A flight attendant was summoned and managed to stir the two victims. A welt began to appear on one of the women's heads and I noticed they both were as pale as milk. Ice packs were brought. Names and addresses were obtained for the "incident" report. After relating the events that led to the mishap and providing my information, I was sternly told, like a school child who had just eaten the class pet, to take my seat. The flight attendant and the captain, who, at this point, had been summoned to the scene of the crime, all recommended to the two women that paramedics be called.

"Will this delay take-off?" one of the women shakily asked.

"Don't worry about that, ma'am," said the captain. "We'll sit here all day if that's what it takes!"

Again, with the hateful looks from my fellow passengers. At least John Wilkes Booth could make a run for it. I was stuck there. I looked over at window-seat lady and snarled at her, "This is exactly why I check my luggage!"

But luck was on my side. Within 10 or 15 minutes the two women decided they did not need to see the paramedics but that they would continue with the ice packs for a while. The plane took off and though I was off the hook, I couldn't take the guilt. Blame it on those nuns. About a half an hour into the flight I wrote my name, address and phone number on a piece of paper and turned to speak to them over the back of my seat. I said my "sorry's" and volunteered to pay for any medical expense incurred due to the incident (I could just hear my husband: "You WHAT?!!!")

They were more civil than I would be had someone chucked a suitcase filled with cement blocks at me.
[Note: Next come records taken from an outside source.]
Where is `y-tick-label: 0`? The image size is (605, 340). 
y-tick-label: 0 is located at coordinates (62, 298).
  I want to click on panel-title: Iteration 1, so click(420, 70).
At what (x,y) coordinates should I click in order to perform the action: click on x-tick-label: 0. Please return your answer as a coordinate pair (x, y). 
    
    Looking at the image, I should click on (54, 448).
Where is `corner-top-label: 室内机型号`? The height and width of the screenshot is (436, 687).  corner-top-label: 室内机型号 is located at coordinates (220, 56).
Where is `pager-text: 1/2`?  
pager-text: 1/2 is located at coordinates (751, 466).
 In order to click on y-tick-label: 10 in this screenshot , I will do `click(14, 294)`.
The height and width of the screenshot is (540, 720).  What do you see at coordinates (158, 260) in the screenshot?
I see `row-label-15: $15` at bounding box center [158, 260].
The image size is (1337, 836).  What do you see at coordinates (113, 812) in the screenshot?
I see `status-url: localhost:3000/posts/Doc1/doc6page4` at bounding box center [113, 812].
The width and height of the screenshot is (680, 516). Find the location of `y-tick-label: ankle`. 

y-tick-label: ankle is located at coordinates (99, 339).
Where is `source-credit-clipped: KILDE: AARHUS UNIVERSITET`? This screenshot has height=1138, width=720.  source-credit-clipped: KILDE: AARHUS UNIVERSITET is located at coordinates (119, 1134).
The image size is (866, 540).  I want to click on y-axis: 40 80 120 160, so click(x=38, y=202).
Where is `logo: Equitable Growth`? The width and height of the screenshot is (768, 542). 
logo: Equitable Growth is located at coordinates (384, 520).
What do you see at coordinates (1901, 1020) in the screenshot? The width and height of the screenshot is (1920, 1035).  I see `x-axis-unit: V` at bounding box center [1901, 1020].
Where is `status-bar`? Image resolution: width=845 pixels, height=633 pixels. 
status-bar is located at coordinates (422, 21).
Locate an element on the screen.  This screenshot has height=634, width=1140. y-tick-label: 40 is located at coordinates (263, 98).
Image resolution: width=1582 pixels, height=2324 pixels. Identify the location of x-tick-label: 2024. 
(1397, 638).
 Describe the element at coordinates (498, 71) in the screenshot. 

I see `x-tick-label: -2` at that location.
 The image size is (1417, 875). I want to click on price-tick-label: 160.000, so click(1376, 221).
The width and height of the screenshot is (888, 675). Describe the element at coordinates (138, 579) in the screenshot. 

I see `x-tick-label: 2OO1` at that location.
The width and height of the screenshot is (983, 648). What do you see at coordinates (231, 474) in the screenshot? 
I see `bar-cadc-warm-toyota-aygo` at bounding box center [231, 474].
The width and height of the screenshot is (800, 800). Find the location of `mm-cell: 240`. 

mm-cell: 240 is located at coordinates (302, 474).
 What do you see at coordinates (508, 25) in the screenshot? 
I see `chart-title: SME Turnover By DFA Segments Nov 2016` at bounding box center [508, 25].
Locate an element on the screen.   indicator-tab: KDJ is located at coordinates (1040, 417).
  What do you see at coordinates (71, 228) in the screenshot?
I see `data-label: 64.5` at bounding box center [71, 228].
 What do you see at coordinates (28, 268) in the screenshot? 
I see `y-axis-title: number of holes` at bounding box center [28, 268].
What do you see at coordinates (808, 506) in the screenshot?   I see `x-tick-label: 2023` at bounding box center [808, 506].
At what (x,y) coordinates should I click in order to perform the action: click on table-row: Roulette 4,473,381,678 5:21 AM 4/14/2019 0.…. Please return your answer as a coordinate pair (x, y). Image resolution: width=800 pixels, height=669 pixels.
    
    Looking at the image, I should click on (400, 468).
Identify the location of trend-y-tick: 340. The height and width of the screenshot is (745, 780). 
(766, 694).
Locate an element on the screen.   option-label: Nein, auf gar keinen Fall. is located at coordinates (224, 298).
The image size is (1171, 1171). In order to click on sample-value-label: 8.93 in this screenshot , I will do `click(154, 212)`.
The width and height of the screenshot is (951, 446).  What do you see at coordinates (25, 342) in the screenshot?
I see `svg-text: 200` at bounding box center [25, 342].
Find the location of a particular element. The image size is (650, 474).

They both smiled and assured me that they knew it was an accident and that they both felt they would be fine and that there was nothing further I could do. I'm sure it was all that good karma I'd built up.

"I do have one request, though," said one of the women.

"Name it," I said, happy to be emotionally, morally and, I hoped, financially, off the proverbial hook.

The woman looked at her fellow victim then back at me. I tried not to look at the welt that had formed in the center of her forehead, like a third eye.

"Can you please stay in your seat until I get off the plane?" she asked.

I thought that was a reasonable request.